Somehow, he managed more two-faced, half-truths than what we’ve come to expect. The PM kicked off with an acknowledgement that his party lost hard in the elections:

The election results last week were tough. Very tough. We lost some brilliant labour representatives. That hurts. And it should hurt. I get it. I feel it. And I take responsibility. […]

This hurts not just because Labour has done badly, but because if we don’t get this right, our country will go down a very dark path.

So just as I take responsibility for the results, I also take responsibility for delivering the change that we promised for a stronger and fairer Britain that we must build. I take responsibility for navigating through a world that is more dangerous than at any time in my life.
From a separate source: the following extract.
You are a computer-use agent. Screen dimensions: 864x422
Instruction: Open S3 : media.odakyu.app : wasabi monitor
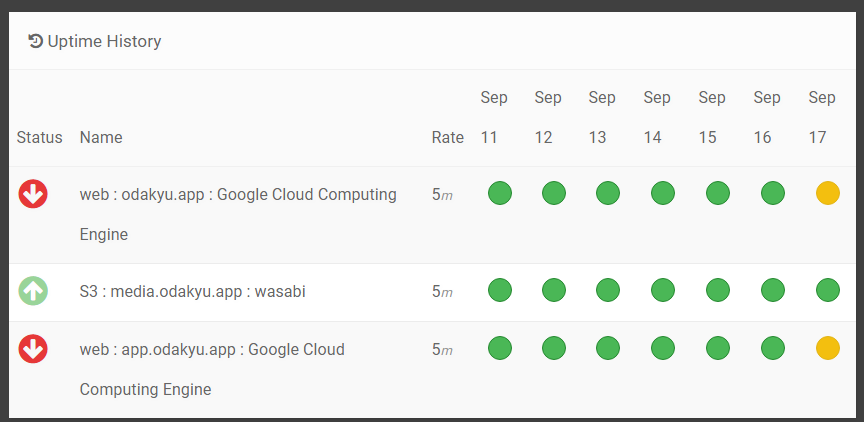[x=192, y=292]
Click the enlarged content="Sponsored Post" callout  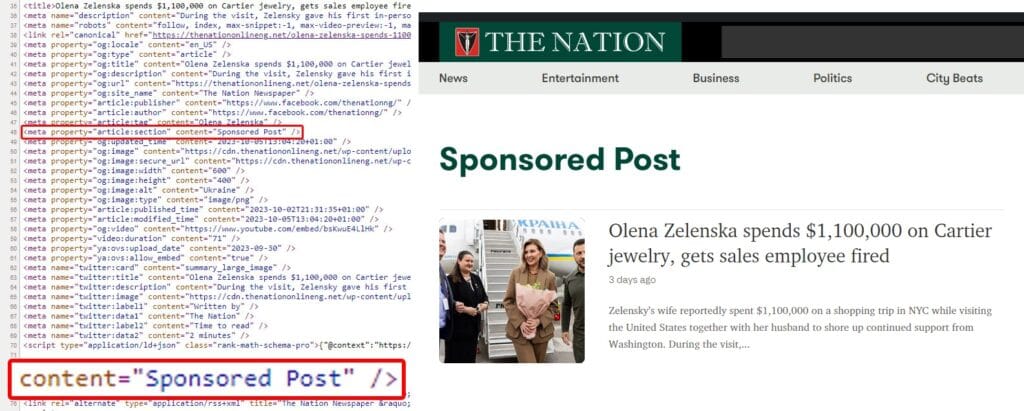pyautogui.click(x=207, y=379)
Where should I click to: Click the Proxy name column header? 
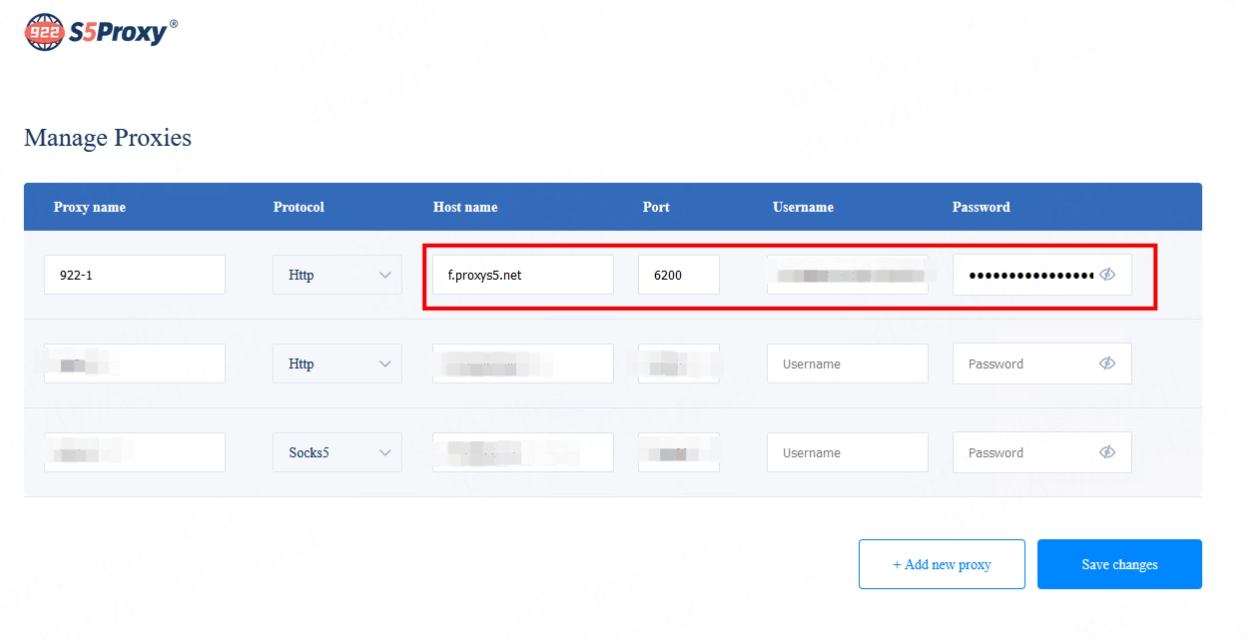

And I take responsibility for not walking away, not plunging our country into chaos, as the Tories did, time and again, chaos, but did lasting damage to this country.

Barrelling down a dark path

First of all, warning that the country will go “down a very dark path” is fucking rich coming from a Labour Party that’s cribbing its immigration policy from the Reform handbook. Or did Starmer think we’d forgotten about his policy to nick asylum seekers’ jewellery already?

Second, taking responsibility for delivering change is a very fancy way of saying ‘I won’t listen to leadership challenges from my own party.’

Claiming that it’s not enough merely to address the “frustration the voters feel”, he stated that:

We’re battling Reform and the Greens, but at a deeper level.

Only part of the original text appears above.